Should I use odds ratio or risk ratio?

Question

I am doing a retrospective cohort study with sample size 600 and disease prevalence rate greater than 10%. I am leaning more towards using risk ratio because it is easier to interpret and because disease prevalence is over 10%. Do you have any thoughts on this matter?

Also, if possible can someone briefly explain the differences between odds ratio and risk ratio? A specific and brief example would be helpful.

Thanks in advance.

Answer 1

In a two by two table of exposure $X$ versus response $Y$,

\begin{array}{c|cc} & Y & \bar{Y} \\ \hline X & a & b \\ \bar{X} & c & d \\ \end{array}

The odds ratio is calculated as $ad/bc$ whereas the risk ratio is $a(c+d)/(c(a+b))$.

1. For hypothesis testing, if the OR > 1 then the RR > 1 and the likelihood ratio test for the logistic model is the uniformly most powerful test.
2. The prevalence of the outcome only matters for using the OR as an approximation to the RR - the approximation is good when the outcome is rare, VERY rare. It's best just to report an OR as an OR always.
3. Either modeling approach provides the chance to predict response probabilities across a range of exposures. Without this, I argue an OR or an RR on their own mean very little. Some reviewers demand also to see the risk difference as yet another contrast.

Answer 2

Odds ratio and relative risk are two measures used to describe the likelihood of an event happening. The odds ratio is defined as the ratio of the odds of an event or disease occurring in one group to the odds occurring in another group. The standard formula is $[X/(1-X)]/[Y/(1-Y)]$, where $X$ and $Y$ are the probability of that event in the two groups, respectively. In contrast, the relative risk is the risk of an event or disease relative to exposure. The standard formula is $A/B$.

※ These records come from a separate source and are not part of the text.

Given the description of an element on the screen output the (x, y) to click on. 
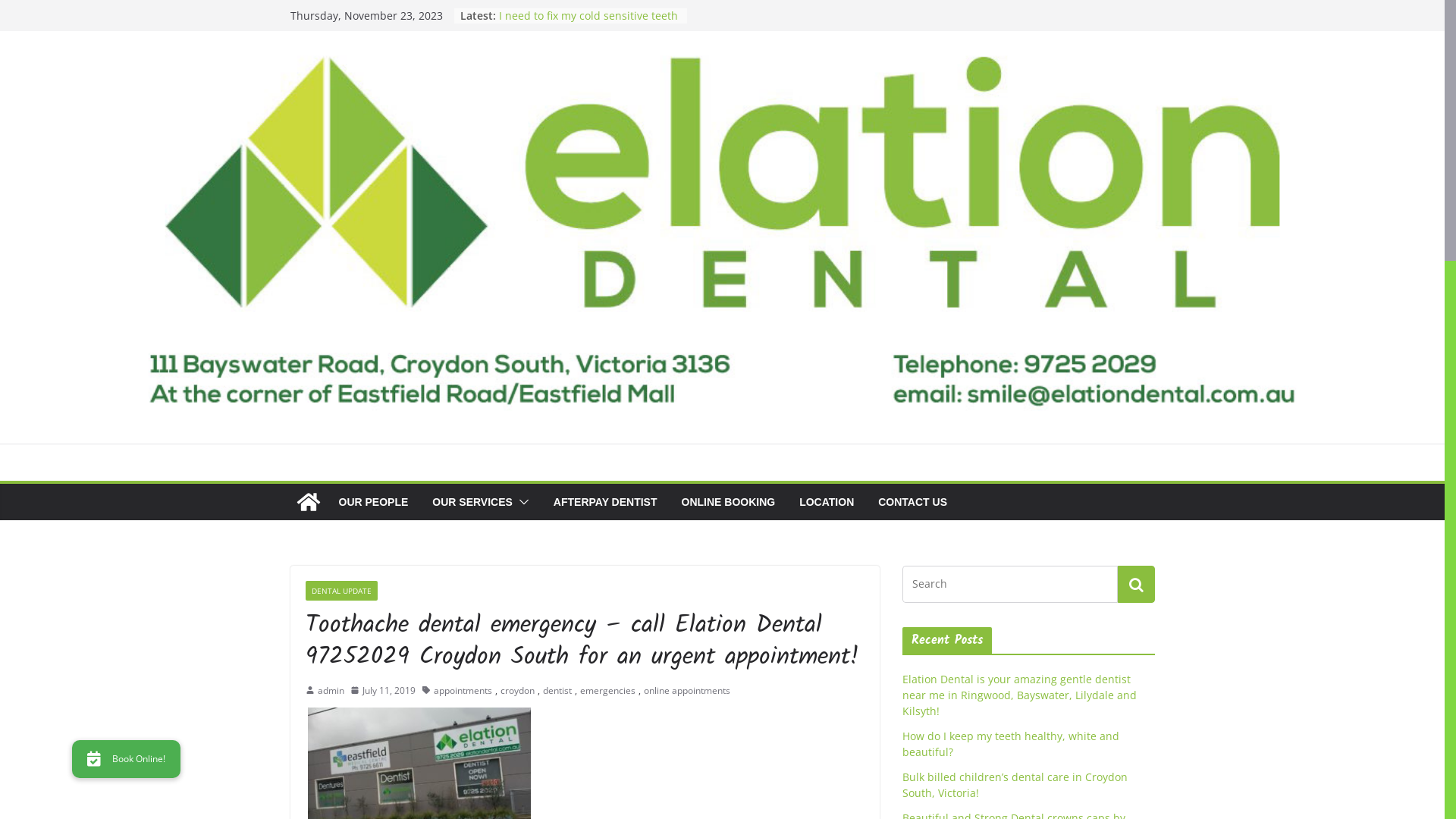
OUR SERVICES Element type: text (472, 501)
croydon Element type: text (517, 690)
LOCATION Element type: text (826, 501)
ONLINE BOOKING Element type: text (727, 501)
dentist Element type: text (556, 690)
DENTAL UPDATE Element type: text (340, 590)
emergencies Element type: text (606, 690)
appointments Element type: text (462, 690)
online appointments Element type: text (686, 690)
admin Element type: text (329, 690)
July 11, 2019 Element type: text (382, 690)
OUR PEOPLE Element type: text (372, 501)
AFTERPAY DENTIST Element type: text (605, 501)
CONTACT US Element type: text (912, 501)
How do I keep my teeth healthy, white and beautiful? Element type: text (1010, 743)
Book Online! Element type: text (126, 759)
Given the description of an element on the screen output the (x, y) to click on. 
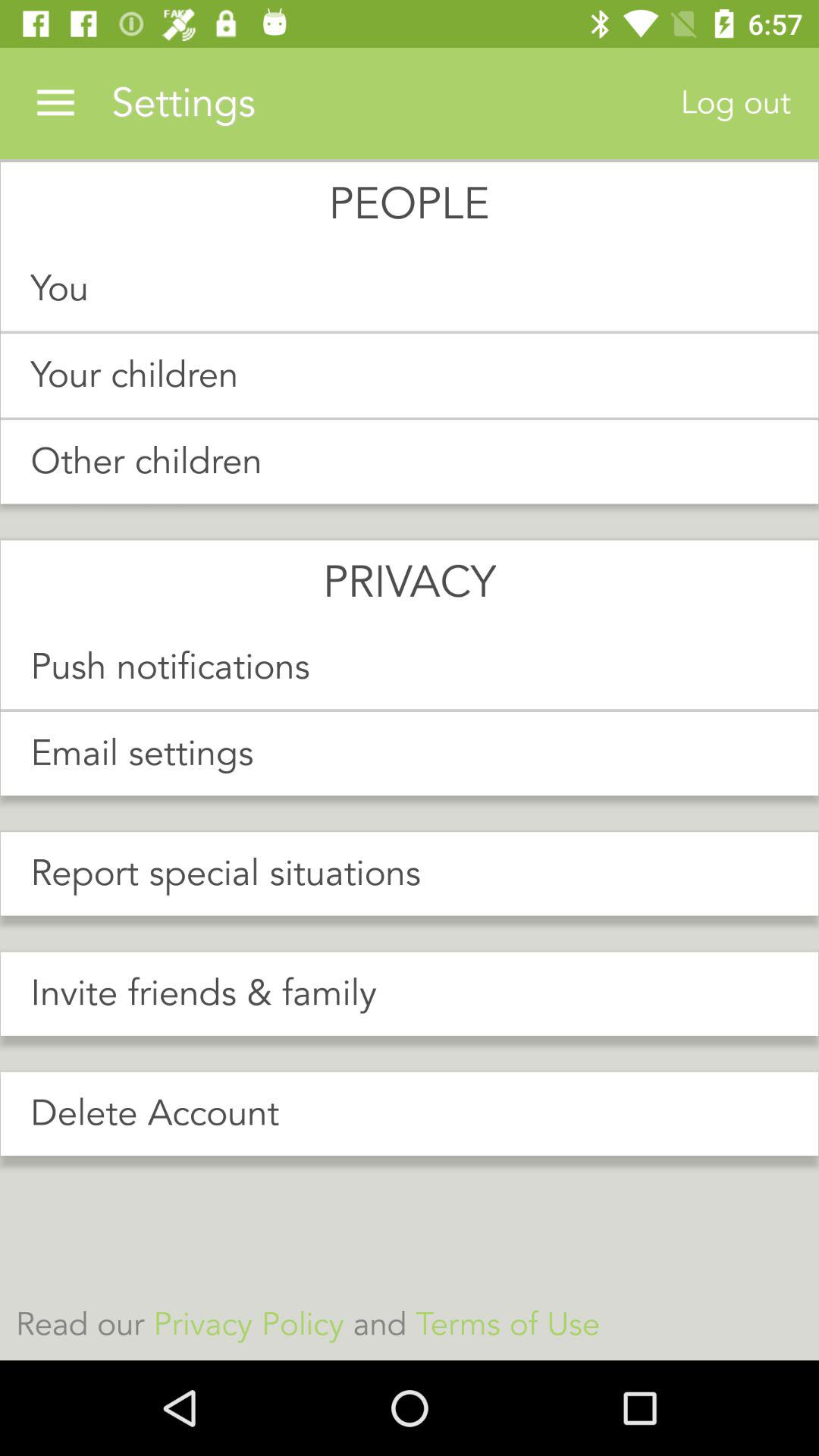
select the icon above the delete account (409, 993)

For your study, I would strongly suggest to use the risk ratio. A general rule is that when the prevalence of the disease is <10%, the relative risk and the odds ratio tend to be very similar, so that for rare diseases both indexes can be used nearly in an interchangeable manner. On the other hand, for diseases with relatively high prevalences, the odds ratio is considerably different from the relative risk. In particular, it overstates the real effect: the odds ratio is smaller than the relative risk for odds ratios <1 (for example, it could lead to an overestimation of the beneficial effect of a pharmacological agent for the prevention of a disase), and larger than the relative risk for odds ratios >1 (e.g. it could lead to an overestimation of the real effect of a factor in increasing the risk of a disease). Also note that the magnitude of this overestimation increases as both the initial risk (prevalence of the disease) increases and the odds ratio departs from 1.

Lastly, we have to take into account that odds (unlike risks) are rather difficult to understand, particularly for readers that are not particularly trained in statistics. The risk of an event is a very simple concept: it is the ratio between the number of subjects who experience the event and the total number of subjects at risk. It is classically expressed as a proportion ranging between 0 and 1 or between 0 and 100%. In contrast, the odds of an event is the ratio between the number of subjects who experience the event and those who do not. It ranges from zero to infinity, and is clearly less intuitive. For instance, a relative risk of 70% corresponds to an odds ratio of 0.7/(1-0.7)=2.33: however, it is clearer to say to the layman that a certain risk factor "increases the probability of a disease by 70%" (relative risk) rather than that it "increases the probability of the disease by an odds ratio of 2.33".